For every complex problem there is a solution that is simple, elegant, and wrong.


Ironwolf85

there is actually evidence of a massive post glacial flood that happened in the middle east, and may have been the spark that lit that legend.

to me Religion and  Myth are seperate.
Religion is where one has faith, combined with philophy & theology, and a way of live, usually attempting to understand his place in the world.
Myths are a type of cultural fable often connected to religon, but not nessary.

A norseman can belong to the Aser faith, and believe in Odin or Thor and worship them. but he might not believe the Myth of the Drauger, or that there is a troll in the mountians named Suifenerr or somthing.
Prudence, justice, temperance, courage, faith, hope, love...
debate any other aspect of my faith these are the heavenly virtues. this flawed mortal is going to try to adhere to them.

Culture: the ability to carve an intricate and beautiful bowl from the skull of a fallen enemy.
Civilization: the ability to put that psycho in prision for killing people.

Tamhansen

Ok. As far as I can trace it back, every single world religion of today (I.e those with major world wide following) seems to originate in some form or another in the same place, iraq and Iran. Or Mesopotamia and Persia if you will. Judaism claims it's roots from Abraham of Ur (modern day Iraq) And Islam and Christianity sprang from Judaism.

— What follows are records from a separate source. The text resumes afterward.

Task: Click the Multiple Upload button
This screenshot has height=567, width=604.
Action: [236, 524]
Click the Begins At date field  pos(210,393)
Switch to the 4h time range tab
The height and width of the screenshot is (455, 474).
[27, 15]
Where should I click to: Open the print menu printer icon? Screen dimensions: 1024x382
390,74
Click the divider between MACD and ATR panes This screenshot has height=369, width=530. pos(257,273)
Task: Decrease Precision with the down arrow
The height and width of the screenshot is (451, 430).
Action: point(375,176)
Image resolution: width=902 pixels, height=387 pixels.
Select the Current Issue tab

Hinduism comes from the west of India bordering Persia, and Buddhism, although not technically a religion came out of Hinduism.

So the fact that all these religions have a flood story isn't strange, nor is it strange for all of these religions to share the same bad guy. The Lie

The same can be said for the religions forming around the Mediterranean earlier (e.g. Hellenistic, Egyptian, Babylonian, phoenician) They all seem to originate from Sumerian religious beliefs. Now in theory, the other European religions of olden times (Celtic, Germanic, Norse ) evolved in the Danube region, so it is very likely they carry myths over from the "Caucasian" people that were the first to settle there.

So basically, all these religions stem from the same place, and just evolved along different paths. Most religions that cannot be linked to Mesopotamia and Persia are ancestor or spirits of nature worship. Although many of the earlier named religions do include some of either of these two is probably due to assimilation. Kind of like how the feast of Christmas has many traditions taken from the German Yule or midwinter feast, and in more recent times has even begun to include an idol that was originally from the elusive Cocacola tribes in America.

The only exception to this seems to be the meso and meri American organized religions, which bare many similarities to Akkadian and Babylonian rites, as well as Egyptian, however the people's of South America are said to have been isolated from the rest of the world since long before any of the Mesopotamian religions evolved.
ons and offs

They left their home of summer ease
Beneath the lowland's sheltering trees,
To seek, by ways unknown to all,
The promise of the waterfall.

doodasaurus

Quote from: Katataban on October 08, 2012, 01:16:12 PM
Basically, when taking the standard definition of these two terms, they seem rather interchangable.

Mythology:
a. A body or collection of myths belonging to a people and addressing their origin, history, deities, ancestors, and heroes.

1.
a. Belief in and reverence for a supernatural power or powers regarded as creator and governor of the universe.
b. A personal or institutionalized system grounded in such belief and worship.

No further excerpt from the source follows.